The latest fly in the ointment of health care reform is whether the new plan(s) will cover abortions.

No one want's to handle that hot potato.
An Obama administration official refused Sunday to rule out the possibility that federal tax money might be used to pay for abortions under proposed health care legislation.

Peter R. Orszag, the White House budget director, asked whether he was prepared to say that “no taxpayer money will go to pay for abortions,” answered: “I am not prepared to say explicitly that right now. It’s obviously a controversial issue, and it’s one of the questions that is playing out in this debate.”
Why all the secrecy?

Or is it just ignorance?

Either way, we have a right to know how our tax dollars will be spent.
In an analysis of the House bill, the National Right to Life Committee said that ordinary principles of administrative law could allow the Obama administration to determine what would be included in the benefits package. “There is no doubt,” the group said, “that coverage of abortion will be mandated, unless Congress explicitly excludes abortion from the scope of federal authority to define ‘essential benefits.’ ”
"No doubt" may be an accurate assessment or just inflammatory rhetoric. I can't say one way or the other.

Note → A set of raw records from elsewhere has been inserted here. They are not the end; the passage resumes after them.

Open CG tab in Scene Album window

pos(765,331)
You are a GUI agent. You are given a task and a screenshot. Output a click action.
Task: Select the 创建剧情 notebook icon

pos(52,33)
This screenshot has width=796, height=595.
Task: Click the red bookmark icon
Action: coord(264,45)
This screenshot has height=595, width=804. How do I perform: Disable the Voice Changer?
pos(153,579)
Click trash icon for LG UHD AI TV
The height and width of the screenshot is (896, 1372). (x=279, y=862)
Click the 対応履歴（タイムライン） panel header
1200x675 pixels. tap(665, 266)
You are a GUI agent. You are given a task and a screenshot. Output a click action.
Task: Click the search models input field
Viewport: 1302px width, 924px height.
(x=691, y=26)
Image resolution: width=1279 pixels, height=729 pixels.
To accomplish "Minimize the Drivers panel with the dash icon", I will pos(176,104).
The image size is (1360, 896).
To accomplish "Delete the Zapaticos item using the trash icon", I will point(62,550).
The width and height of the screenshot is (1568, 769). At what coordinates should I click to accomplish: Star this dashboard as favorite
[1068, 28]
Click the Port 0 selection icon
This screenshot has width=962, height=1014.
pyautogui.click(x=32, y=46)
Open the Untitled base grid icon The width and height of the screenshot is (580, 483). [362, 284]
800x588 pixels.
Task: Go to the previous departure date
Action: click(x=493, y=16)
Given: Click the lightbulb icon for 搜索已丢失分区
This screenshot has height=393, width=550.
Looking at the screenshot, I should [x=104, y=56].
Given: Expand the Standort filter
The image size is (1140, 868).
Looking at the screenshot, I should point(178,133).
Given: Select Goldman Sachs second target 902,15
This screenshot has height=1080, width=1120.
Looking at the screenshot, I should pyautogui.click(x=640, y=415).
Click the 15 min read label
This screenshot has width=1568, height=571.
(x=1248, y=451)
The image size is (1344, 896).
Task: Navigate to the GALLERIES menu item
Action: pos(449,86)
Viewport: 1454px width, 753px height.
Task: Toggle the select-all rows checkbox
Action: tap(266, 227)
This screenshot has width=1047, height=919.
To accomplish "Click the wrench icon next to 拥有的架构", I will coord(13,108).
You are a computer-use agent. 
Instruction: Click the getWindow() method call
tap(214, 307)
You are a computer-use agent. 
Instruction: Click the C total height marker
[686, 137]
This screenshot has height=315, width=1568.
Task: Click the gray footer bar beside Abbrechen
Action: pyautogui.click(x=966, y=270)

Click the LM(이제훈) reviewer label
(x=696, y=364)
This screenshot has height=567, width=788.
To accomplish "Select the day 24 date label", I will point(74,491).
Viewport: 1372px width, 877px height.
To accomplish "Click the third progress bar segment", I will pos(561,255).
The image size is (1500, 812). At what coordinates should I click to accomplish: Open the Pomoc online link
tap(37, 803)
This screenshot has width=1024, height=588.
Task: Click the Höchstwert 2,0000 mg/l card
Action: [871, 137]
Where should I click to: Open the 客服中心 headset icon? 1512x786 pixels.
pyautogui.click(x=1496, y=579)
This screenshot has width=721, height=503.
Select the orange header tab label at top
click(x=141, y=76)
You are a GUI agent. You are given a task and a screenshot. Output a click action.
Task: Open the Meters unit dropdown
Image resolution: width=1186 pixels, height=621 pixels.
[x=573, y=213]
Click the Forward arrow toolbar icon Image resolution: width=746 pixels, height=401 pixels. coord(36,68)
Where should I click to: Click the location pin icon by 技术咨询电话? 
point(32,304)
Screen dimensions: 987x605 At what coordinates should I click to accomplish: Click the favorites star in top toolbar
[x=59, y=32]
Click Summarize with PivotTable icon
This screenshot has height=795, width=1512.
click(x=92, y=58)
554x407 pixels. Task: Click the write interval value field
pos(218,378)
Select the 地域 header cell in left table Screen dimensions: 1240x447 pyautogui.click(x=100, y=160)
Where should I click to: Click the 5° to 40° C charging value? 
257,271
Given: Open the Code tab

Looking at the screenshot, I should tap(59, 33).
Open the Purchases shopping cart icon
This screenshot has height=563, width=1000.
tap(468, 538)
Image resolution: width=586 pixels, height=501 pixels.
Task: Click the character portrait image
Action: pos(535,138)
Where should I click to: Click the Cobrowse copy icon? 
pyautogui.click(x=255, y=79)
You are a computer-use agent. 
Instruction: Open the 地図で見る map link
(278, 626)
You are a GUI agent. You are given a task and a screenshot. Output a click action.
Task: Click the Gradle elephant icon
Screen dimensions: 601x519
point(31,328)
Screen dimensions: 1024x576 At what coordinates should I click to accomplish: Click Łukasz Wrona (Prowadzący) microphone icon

What I don't like is Washington telling me what kind of policy I must buy and what kind of benefits it must cover.
Susan M. Pisano, a spokeswoman for America’s Health Insurance Plans, a trade group, said that most insurance companies offered benefit packages that included abortion coverage but that many employers decided not to buy such packages.
That may no longer be an option under the change you can believe in health insurance plan.
Since 1976, Congress has imposed sweeping restrictions on the use of federal money for abortions. The Hyde Amendment, for instance, prohibits the Medicaid program from spending federal money on most abortions.
If abortions have been debated for 33 years you would think the folks in Congress would be able to answer a direct question.

Apparently not.

Smaller cars, bigger health insurance, Poppa Washington.